This is a list of  Indonesia's official representatives and their placements at the Big Four international beauty pageants. The country has placed 27 times and won once:

One — Miss International crown (2017)

Hundreds of beauty pageants are conducted yearly, but the Big Four are considered the most prestigious, widely covered and broadcast by media. The Wall Street Journal, BBC News, CNN, Xinhua News Agency, and global news agencies such as Reuters and Agence France-Presse collectively refer to the four major pageants as "Big Four" namely: Miss Universe, Miss World, Miss International, and Miss Earth.

National franchises and organizations

The Indonesian franchise holders of the four major beauty pageants are the following:
 Datin Wira Poppy Capella Swastika — Miss Universe Indonesia for Miss Universe.
 Liliana Tanaja Tanoesoedibjo — Miss Indonesia for Miss World.
 The Royal Highest Family of Surakarta Sunanate, Princess Mooryati Soedibyo and Princess Putri Kuswisnuwardhani — Puteri Indonesia for Miss International.
 Dr. Kishanty Hardaningtyas —  Putri Nusantara for Miss Earth.

History
Indonesia's representatives to the Miss Universe pageant in 1974, 1975, 1976 1977, 1980, 1982, and 1983 were chosen by a local pageant organizer. The title was awarded through the Ratu Indonesia Organization. In 1995, Puteri Indonesia took over the license. Later in 2023, Miss Universe Indonesia took over the license and select Indonesia's Miss Universe representative.

Indonesia's representatives to the Miss International pageant in 1960, 1968, 1969, 1970, 1974, 1975, 1976, and 1977 were chosen by a local pageant organizer. The title was awarded through the Puteri Remaja Indonesia Organization. In 2007, Puteri Indonesia took over the license.

Indonesia's representatives to the Miss World pageant in 1982 and 1983 were also chosen by a local pageant organizer. The title was awarded through the Ratu Indonesia Organization. In 2005, Puteri Indonesia took over the license and in 2006, Miss Indonesia was esthablished and started to send its winner to the Miss World pageant. In 2007, Miss Earth Indonesia was established and the winner would represent the country at the Miss Earth pageant. In 2022, Putri Nusantara took over the license and select one of the winner to be Miss Earth Indonesia.

Achievements 

Indonesia got its first Big Four placement in 1976 when Treesye Ratri Astuti advanced as one of the top 15 finalists of Miss International 1976. A year later, Indri Hapsari Soeharto secured the 2nd Runner-Up position at Miss International 1977. This was Indonesia's highest placement in any Big Four pageants until 2015 when Maria Harfanti also ended up as the 2nd Runner-Up at Miss World 2015. It was surpassed in 2017 when Kevin Lilliana won Miss International 2017, being Indonesia's highest placement and its only victory so far.

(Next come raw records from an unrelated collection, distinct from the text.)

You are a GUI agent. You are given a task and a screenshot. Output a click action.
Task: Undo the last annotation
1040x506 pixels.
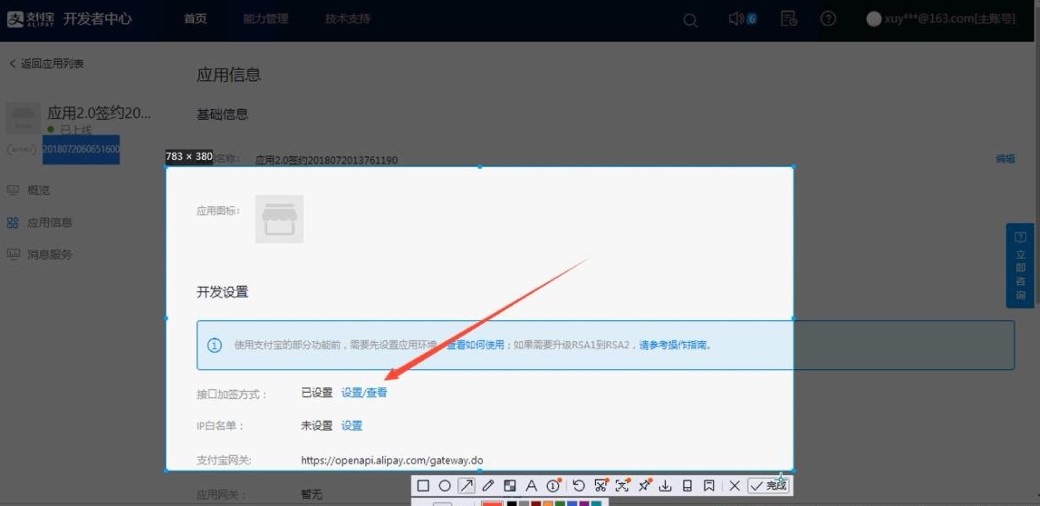[578, 485]
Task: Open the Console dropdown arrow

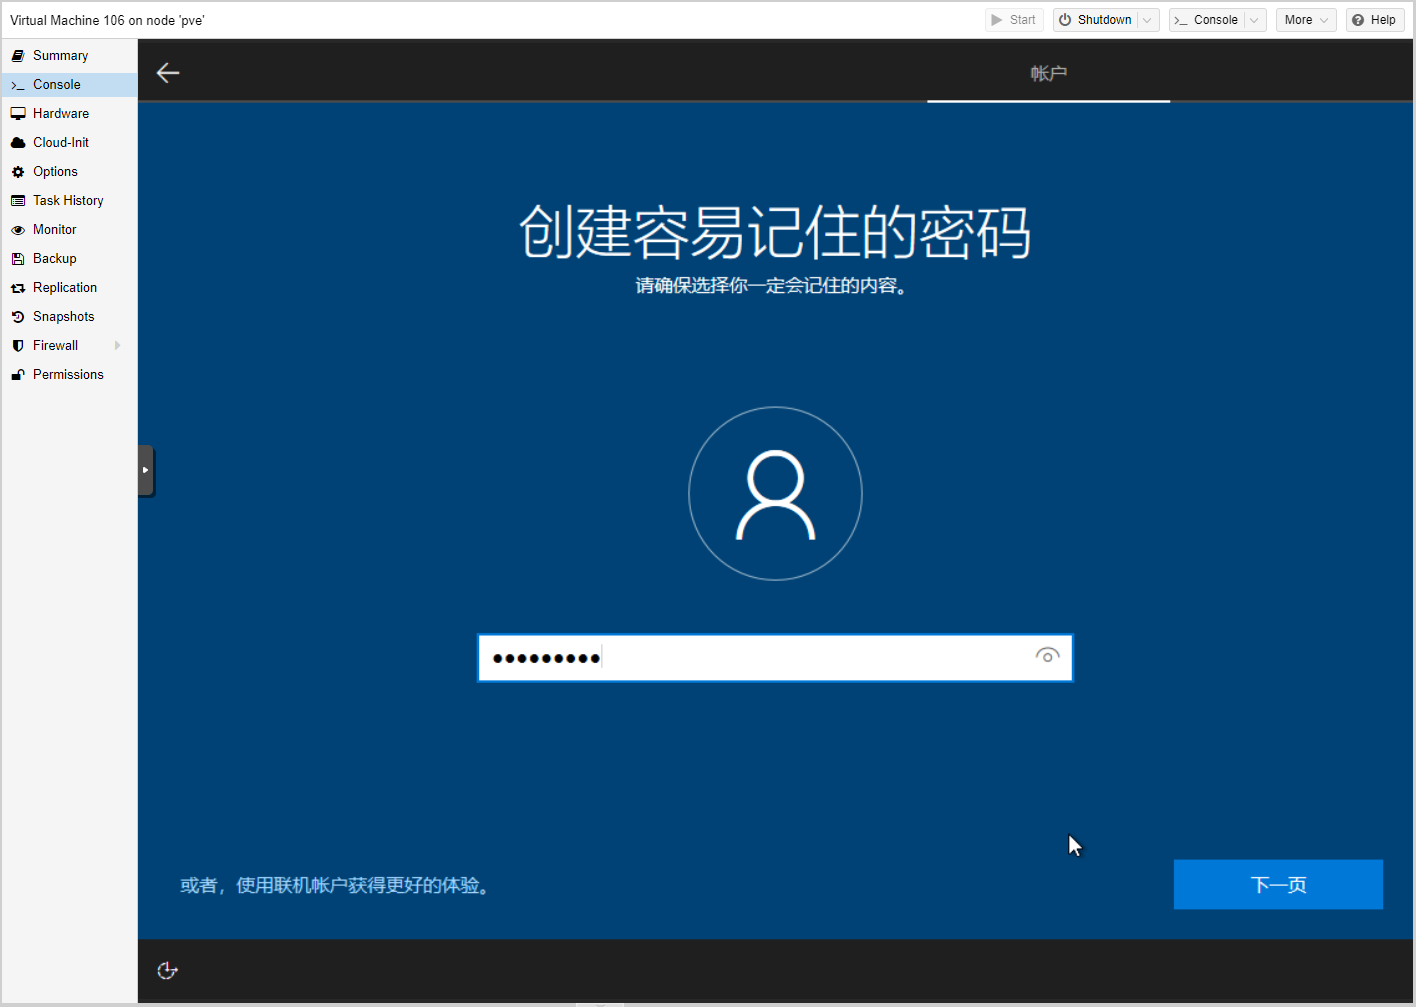Action: click(1254, 20)
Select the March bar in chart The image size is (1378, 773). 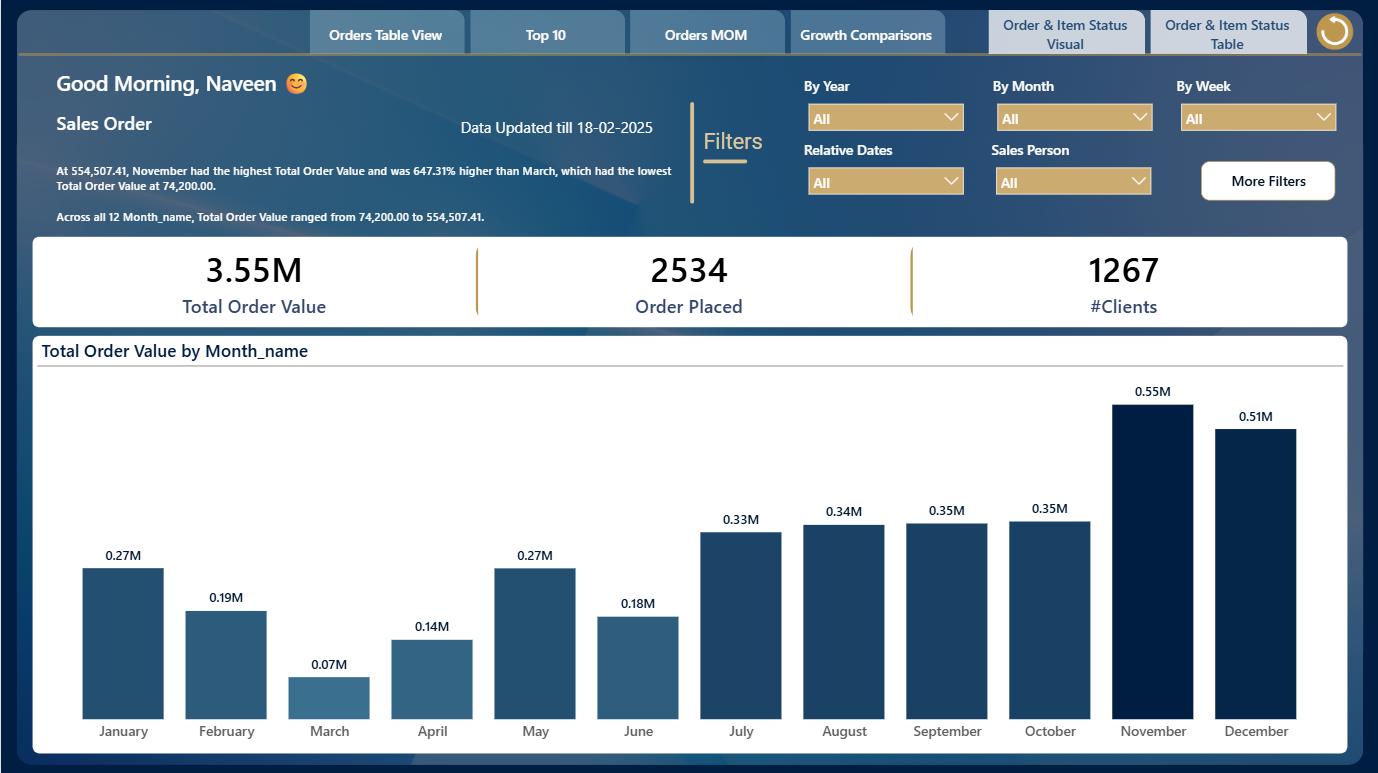point(329,698)
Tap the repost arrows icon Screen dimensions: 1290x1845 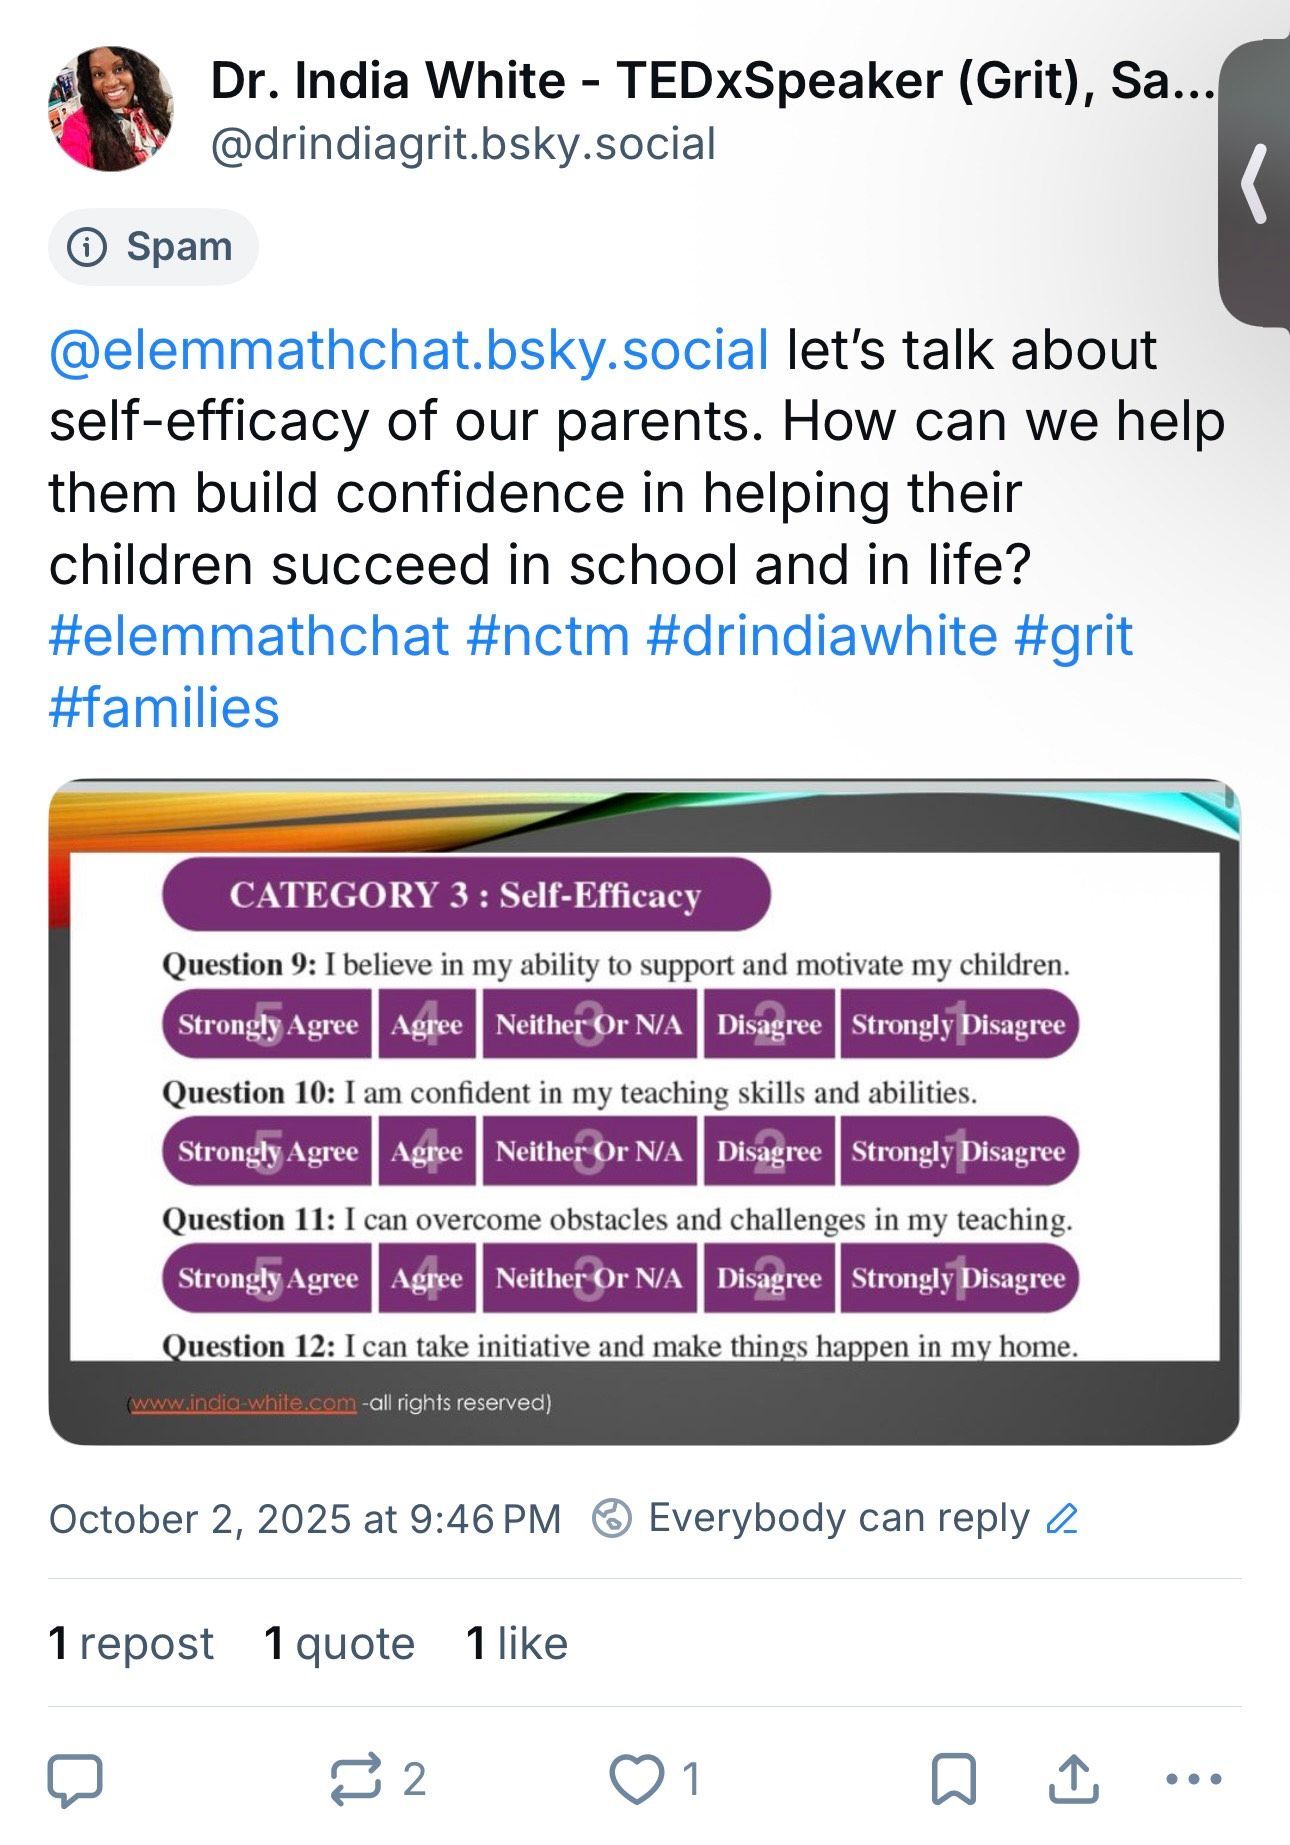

Indonesia has been dubbed as the rising powerhouse in pageantry in the 2010s as it consistently placed in Big Four pageants (except Miss Earth) during the decade. At Miss Universe, Indonesia has placed as one of the semi-finalists since 2013, except in 2017 and 2022 (unplaced) also 2021 (did not participate). Indonesia currently has a 10-year-long ongoing placement streak at Miss World since 2011, the longest by any country.
The country also won Beauty With A Purpose award consecutively from 2014 to 2017, a milestone that no other countries have done before. In 2021, Indonesia finally got its first Miss Earth placement by Monica Fransisca Antoinette Khonado after participated 17 years.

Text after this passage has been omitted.